Raiden landed before them, sword in hand. He stood tall, his face a mask of calm.
"Raiden," Valdor said smoothly. "I knew you'd find me eventually."
Raiden didn't reply. He lunged.
The speed was defying logic. In a fraction of a second, he was in front of Valdor, his blade seeking the sorcerer's neck.
But a massive shadow intercepted him. Metal clashed against metal. Raiden felt a shockwave rattle his arms up to his shoulders. He was thrown back several steps. Standing between him and Valdor was a tall man wielding a spear. His armor was shattered in places, his black hair messy. His eyes were empty voids like the monsters, but the body was human. The stance was perfect.
Raiden turned his face toward the source. He didn't need eyes to see. He knew that energy signature. The sound of the armor shifting. The rhythm of the breathing and the weight of the steps. Everything about this presence was familiar.
"Ryuji..." he whispered.
"Yes. Your former student," Valdor gloated from behind the warrior. "My strongest soldier. Aren't you proud?"

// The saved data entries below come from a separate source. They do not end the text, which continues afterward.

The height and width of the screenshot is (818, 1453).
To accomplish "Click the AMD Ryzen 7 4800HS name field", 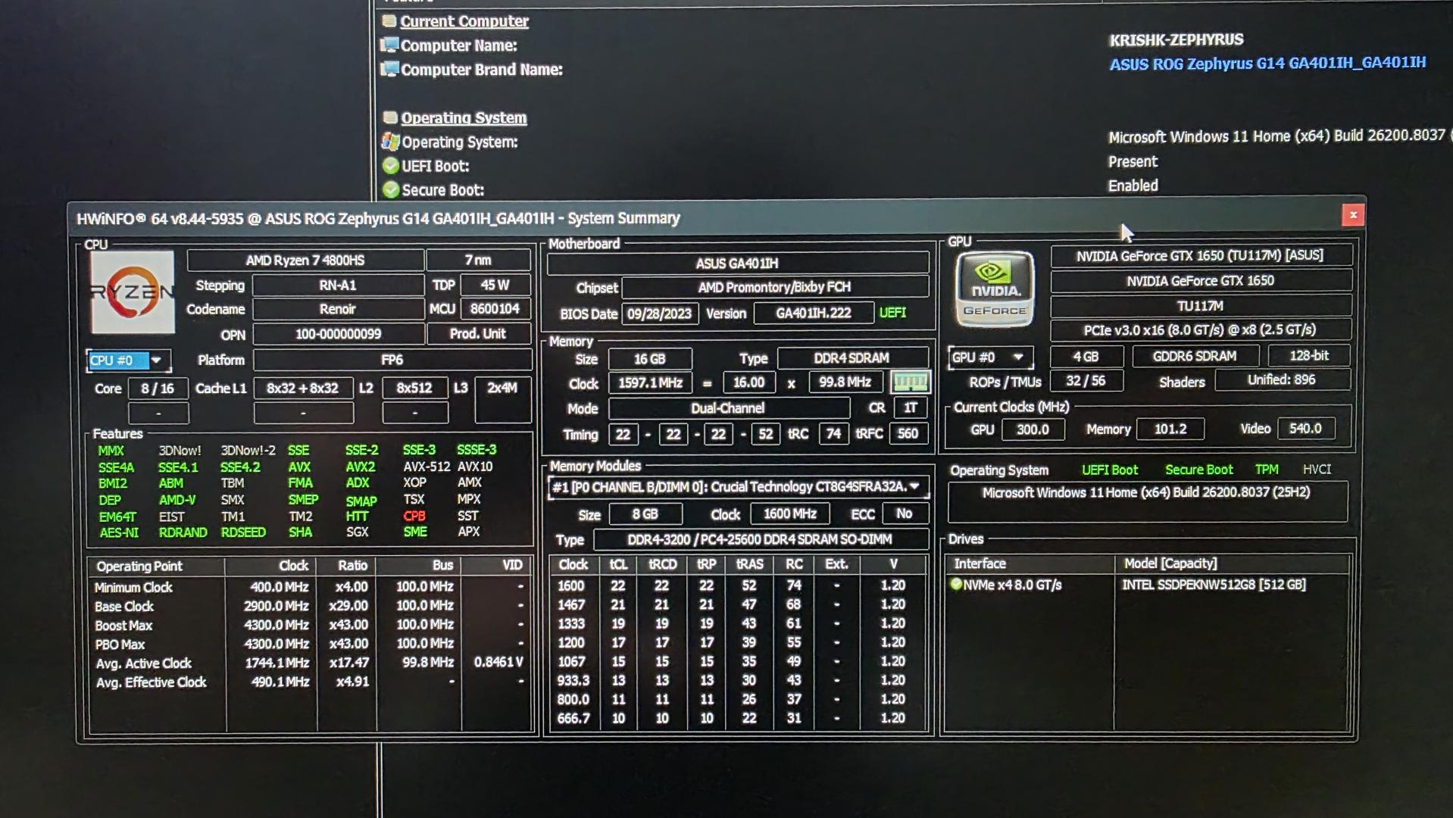I will coord(305,261).
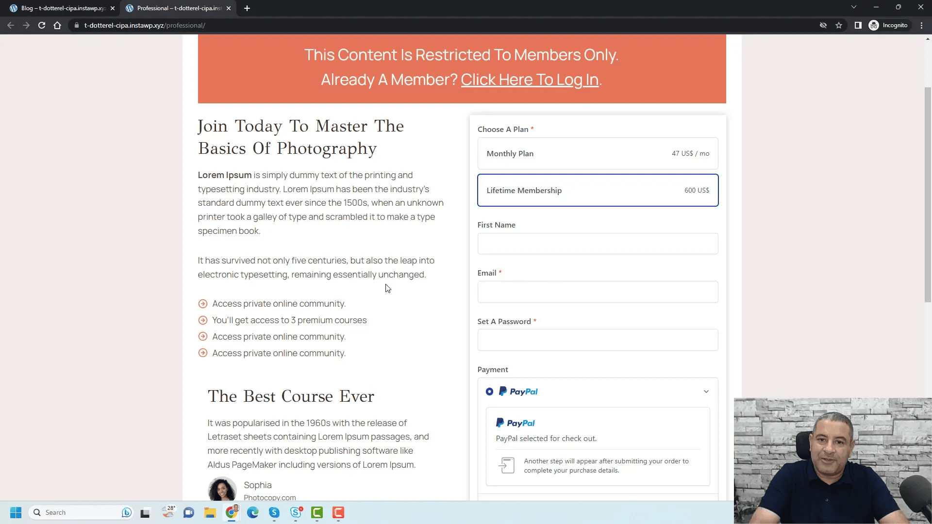The width and height of the screenshot is (932, 524).
Task: Click 'Click Here To Log In' link
Action: (530, 80)
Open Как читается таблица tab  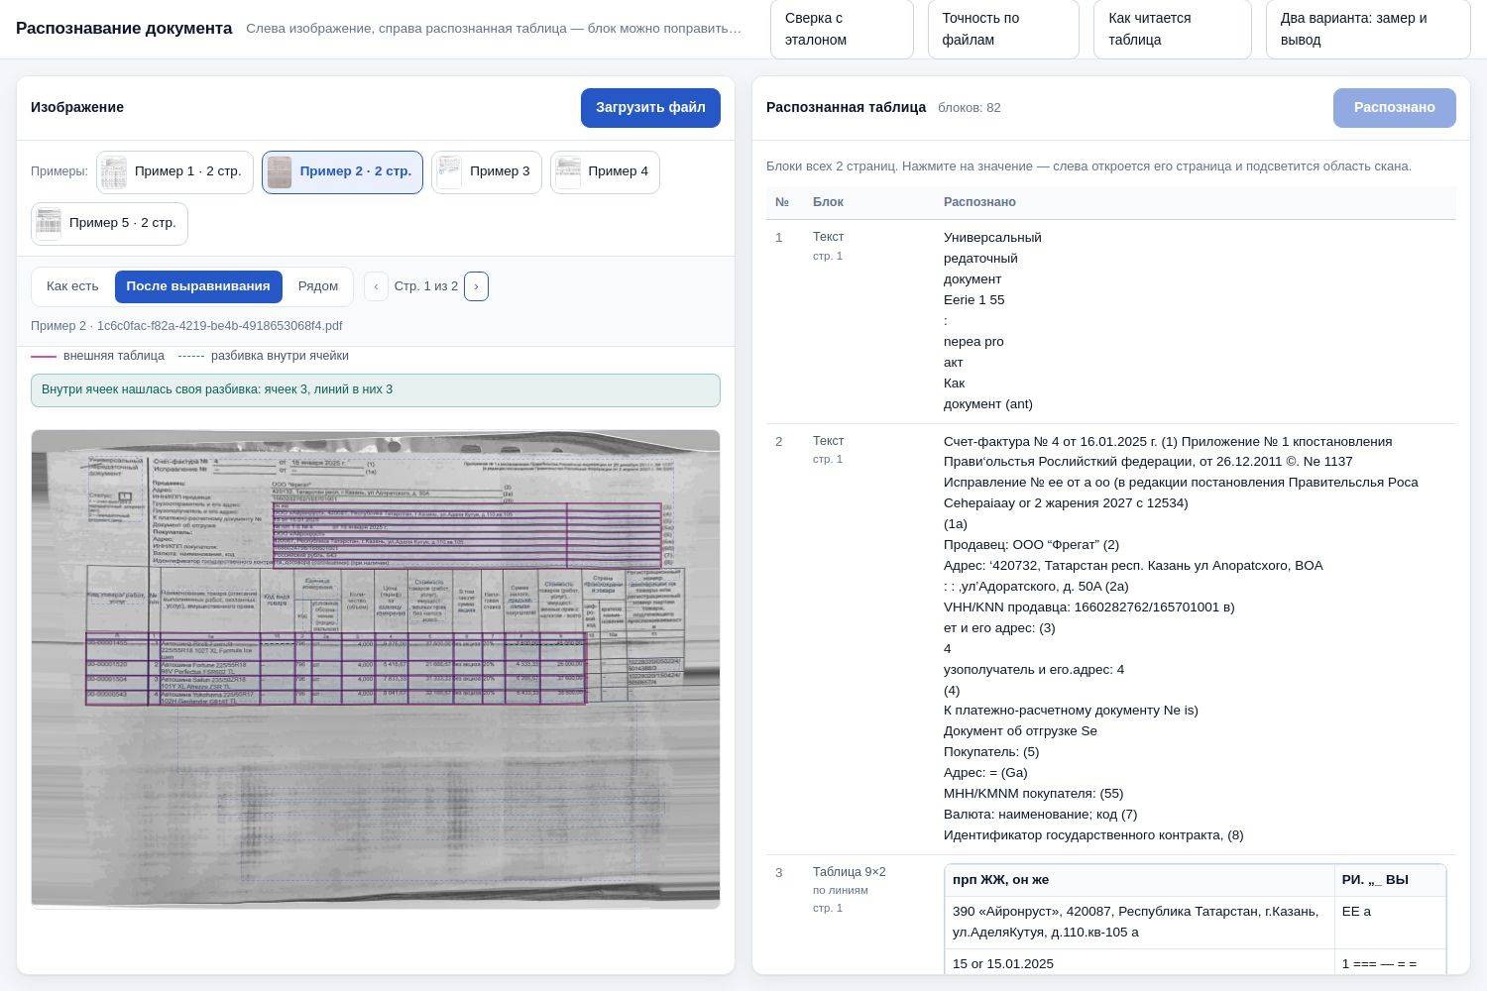pos(1173,29)

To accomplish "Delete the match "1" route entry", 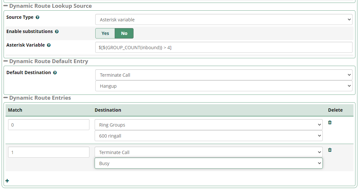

Raiden ignored the sorcerer. His senses locked onto Ryuji. He could sense the corrupted air currents around him and the dark energy, but deep down, buried far beneath, a faint trace of the original soul remained. The young man he had trained for years. The boy he had considered a son.
"I'm sorry it came to this, Ryuji," he said, his voice heavy with hidden pain.
Ryuji didn't reply. He raised his spear.
"I will free you from this," Raiden said, sinking into his combat stance.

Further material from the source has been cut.